【男子新体操】2位井原、3位青森山田と高校生が大躍進!~第72回全日本新体操選手権男子団体

独創的な演技で全日本選手権男子団体総合で2位になった井原高校

今年の8月、インターハイで優勝した井原高校の演技には、「これは大学生でも勝つことは難しいのでは」というほどの衝撃があった。

ただ、ひとつ懸念があるとしたら、果たして、あの演技が全日本選手権の予選、決勝と2回続けてノーミスでやれるのかということだった。

インターハイの時点では、公式練習などでもほとんどノーミスは出ていなかったという。それが、本番で最高の1本が出た。それは、そこまでに積み重ねてきた練習の賜物であり、選手たちの本番の1本に懸けた集中力ゆえだったろう。

年に一度、高校生にとっては最大、最高の舞台・インターハイだからこそ発揮できた力だったとも思われた。

インターハイでの成績によって、出場が決まった全日本選手権で、井原高校は果たして、どこに食い込めるか?

大学生をどのくらい食えるのか?

そう注目はされていたが、「インターハイで優勝したい」と思うのと同じ熱量で、「大学生に勝つぞ!」と思えるだろうか、というとそれはちょっと難しいのではないかとも思っていた。

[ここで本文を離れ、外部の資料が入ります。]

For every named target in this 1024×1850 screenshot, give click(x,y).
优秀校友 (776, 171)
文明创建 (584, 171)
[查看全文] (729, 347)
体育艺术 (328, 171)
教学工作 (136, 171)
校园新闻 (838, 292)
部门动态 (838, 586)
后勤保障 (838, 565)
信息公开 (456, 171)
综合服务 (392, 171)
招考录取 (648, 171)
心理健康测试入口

1991年、1992年の青森山田、1993年の埼玉栄、1996年の水俣、2004年、2005年の青森山田、2011年、2012年の井原、2018年の神埼清明と、高校生の3位チームはいる。青森山田高校に至っては、4回も3位になっている。

しかし、1990年に青森山田高校が全日本選手権の団体競技で2位になって以来、高校生のチームが2位以上になったことはなかったからだ。

だからこそ、「やれたらすごい」偉業ではあるが、本気で目指すにはややリアリティーがない、全日本選手権で2位以上を目指すということはそんな感じではないのか、と思っていた。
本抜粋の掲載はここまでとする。